Denn die wissenschaftlichen Konferenzen, die ich gelegentlich besuche, sind vermutlich so ähnlich wie die, die Humboldt gern abschaffen wollte, nur mit Powerpoint statt Kreidetafel. Ein Vortrag reiht sich an den nächsten, und während die Folien vorbeiflackern, daddeln die meisten auf ihren Handys oder bearbeiten ihre Emails. Am Ende darf man Fragen stellen. Und in der Regel meldet sich dann allenfalls ein Pensionär, der sich schon vorher eine Spezialfrage überlegt hat, auf die nur er selbst die Antwort kennt. Eine lebendige Diskussion habe ich nur selten erlebt.
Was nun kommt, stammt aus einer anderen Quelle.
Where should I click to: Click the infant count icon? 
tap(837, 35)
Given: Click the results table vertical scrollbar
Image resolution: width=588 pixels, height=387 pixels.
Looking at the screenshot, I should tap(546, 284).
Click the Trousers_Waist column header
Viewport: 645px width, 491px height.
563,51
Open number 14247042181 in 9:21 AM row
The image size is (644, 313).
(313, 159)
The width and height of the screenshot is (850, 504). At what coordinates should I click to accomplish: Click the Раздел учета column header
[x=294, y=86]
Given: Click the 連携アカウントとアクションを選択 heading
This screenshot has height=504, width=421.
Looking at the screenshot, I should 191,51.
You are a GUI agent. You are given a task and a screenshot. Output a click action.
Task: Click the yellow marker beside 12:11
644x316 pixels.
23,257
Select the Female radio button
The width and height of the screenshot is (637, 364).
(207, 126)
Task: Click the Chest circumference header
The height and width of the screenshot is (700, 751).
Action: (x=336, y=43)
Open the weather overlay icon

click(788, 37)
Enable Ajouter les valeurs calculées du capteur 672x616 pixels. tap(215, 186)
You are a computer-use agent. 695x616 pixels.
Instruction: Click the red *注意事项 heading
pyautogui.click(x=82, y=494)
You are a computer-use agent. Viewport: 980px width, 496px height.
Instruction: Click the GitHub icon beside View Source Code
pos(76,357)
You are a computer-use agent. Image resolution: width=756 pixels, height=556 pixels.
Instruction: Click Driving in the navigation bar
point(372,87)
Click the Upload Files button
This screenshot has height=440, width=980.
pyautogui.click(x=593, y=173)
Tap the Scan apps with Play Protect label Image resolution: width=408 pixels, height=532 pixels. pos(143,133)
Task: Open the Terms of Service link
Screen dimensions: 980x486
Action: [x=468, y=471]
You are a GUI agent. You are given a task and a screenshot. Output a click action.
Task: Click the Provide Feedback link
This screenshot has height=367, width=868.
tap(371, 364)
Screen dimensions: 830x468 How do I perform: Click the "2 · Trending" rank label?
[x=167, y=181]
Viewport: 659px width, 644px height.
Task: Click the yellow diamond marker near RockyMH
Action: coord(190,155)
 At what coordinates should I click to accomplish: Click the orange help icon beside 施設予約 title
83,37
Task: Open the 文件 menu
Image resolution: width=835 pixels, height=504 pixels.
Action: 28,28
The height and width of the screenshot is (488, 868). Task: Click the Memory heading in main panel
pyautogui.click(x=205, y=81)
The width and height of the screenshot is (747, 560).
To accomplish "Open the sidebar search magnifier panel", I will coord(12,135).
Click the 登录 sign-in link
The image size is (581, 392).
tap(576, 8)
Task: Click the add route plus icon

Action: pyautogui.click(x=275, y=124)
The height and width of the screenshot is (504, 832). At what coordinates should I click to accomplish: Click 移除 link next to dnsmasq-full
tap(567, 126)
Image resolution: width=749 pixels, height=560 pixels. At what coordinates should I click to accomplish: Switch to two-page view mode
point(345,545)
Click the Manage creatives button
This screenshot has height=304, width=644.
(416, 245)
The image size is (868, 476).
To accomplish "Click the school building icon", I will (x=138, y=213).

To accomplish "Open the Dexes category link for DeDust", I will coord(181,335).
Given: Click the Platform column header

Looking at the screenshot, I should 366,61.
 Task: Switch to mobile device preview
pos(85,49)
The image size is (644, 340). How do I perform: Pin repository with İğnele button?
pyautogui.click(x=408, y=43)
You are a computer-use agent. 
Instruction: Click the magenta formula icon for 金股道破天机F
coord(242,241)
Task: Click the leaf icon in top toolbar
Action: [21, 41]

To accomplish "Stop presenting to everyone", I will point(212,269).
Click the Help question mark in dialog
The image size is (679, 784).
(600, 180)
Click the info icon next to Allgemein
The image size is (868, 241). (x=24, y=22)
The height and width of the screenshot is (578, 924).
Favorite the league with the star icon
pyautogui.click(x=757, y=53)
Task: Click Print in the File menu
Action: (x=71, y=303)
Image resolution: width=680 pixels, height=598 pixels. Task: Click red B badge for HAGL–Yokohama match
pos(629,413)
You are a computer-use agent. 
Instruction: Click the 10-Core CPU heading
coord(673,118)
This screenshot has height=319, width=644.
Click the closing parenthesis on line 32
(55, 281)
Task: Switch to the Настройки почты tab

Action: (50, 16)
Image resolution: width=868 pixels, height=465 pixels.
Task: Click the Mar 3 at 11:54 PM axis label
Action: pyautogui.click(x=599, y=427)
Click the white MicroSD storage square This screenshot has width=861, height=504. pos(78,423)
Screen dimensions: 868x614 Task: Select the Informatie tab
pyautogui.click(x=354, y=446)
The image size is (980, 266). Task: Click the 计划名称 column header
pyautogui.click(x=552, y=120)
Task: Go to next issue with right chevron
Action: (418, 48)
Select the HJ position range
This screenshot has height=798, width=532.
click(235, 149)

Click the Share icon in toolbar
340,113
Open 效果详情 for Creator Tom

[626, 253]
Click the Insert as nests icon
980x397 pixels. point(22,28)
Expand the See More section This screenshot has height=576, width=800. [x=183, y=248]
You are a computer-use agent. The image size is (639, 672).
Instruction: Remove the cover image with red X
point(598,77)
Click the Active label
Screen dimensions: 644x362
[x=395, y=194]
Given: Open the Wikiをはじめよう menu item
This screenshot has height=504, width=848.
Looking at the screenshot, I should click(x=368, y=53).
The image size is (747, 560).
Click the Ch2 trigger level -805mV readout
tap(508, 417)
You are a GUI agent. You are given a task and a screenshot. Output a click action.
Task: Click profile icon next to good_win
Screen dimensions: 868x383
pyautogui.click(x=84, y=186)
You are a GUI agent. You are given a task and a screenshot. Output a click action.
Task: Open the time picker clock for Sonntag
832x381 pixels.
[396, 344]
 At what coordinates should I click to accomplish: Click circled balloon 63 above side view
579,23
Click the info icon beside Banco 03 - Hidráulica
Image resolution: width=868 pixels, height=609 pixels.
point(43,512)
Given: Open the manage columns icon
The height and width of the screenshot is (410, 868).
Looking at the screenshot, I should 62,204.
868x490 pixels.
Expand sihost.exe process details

Natürlich kann es sein, dass alle – außer mir – völlig gebannt an den Lippen der Redner hängen und hinterher keine Fragen haben, weil alles glasklar ist. Aber ich habe die jungen Leute im Publikum und auch etablierte Forscherinnen und Forscher mehr als einmal im Anschluss befragt, wie sie den Vortrag fanden. Die meisten geben zu, dass sie bald nach dem Anfang abschalten, weil es zu speziell wird. Sie kommen trotzdem, denn: „Dann hat man mal einen Eindruck, mit welchen Themen die sich befassen“. Und: „Eigentlich wichtig sind nur die Kaffeepausen, da kann ich die Leute ansprechen, die für mich interessant sind.“
Und die Vortragenden? Was sagen die dazu, dass ihnen fast niemand zuhört? Für wen halten sie eigentlich den Vortrag, wenn nicht für die Menschen, die vor ihnen in den unbequemen Klappstühlen im Hörsaal sitzen? Eine ehrliche Antwort: „Der Vortrag muss meinem Chef zeigen, wie tief ich in dieser Sache drin stecke. Und die andern sollen ruhig merken, dass ich sie abgehängt habe.“
Solche Konferenzen lassen mich frustriert zurück: ich habe nichts Neues gelernt, in den kurzen Kaffeepausen (Überziehung der Vortragszeiten!) auch zu wenig Zeit gehabt, um mich in Gespräche mit neuen Leuten zu vertiefen. Und trotzdem habe ich noch zu viel von dem grauenhaften Kaffee getrunken.
Am Traurigsten fand ich eine Veranstaltung, bei der ein hochbetagter Spezialist für sein Lebenswerk geehrt wurde. Die Preisverleihung fand im großen Saal statt und sollte ein Höhepunkt der Konferenz sein. Der alte Herr erhob sich mit Mühe und begab sich ans Pult. Dort hielt er 60 Minuten lang eine Rede, nuschelte ins Mikrophon, war kaum zu verstehen und zeigte etwa hundert Folien, auf denen jeweils die erste Seite seiner wichtigsten Veröffentlichungen abgebildet war. Nach und nach leerte sich der Saal, bis auf die Organisatoren, seine Frau und wenige ehemalige Kollegen. Vor dem fast leeren Saal nahm der Experte endlich die Urkunde entgegen und wurde von seiner Frau zurückgeführt, er wirkte vollkommen erschöpft.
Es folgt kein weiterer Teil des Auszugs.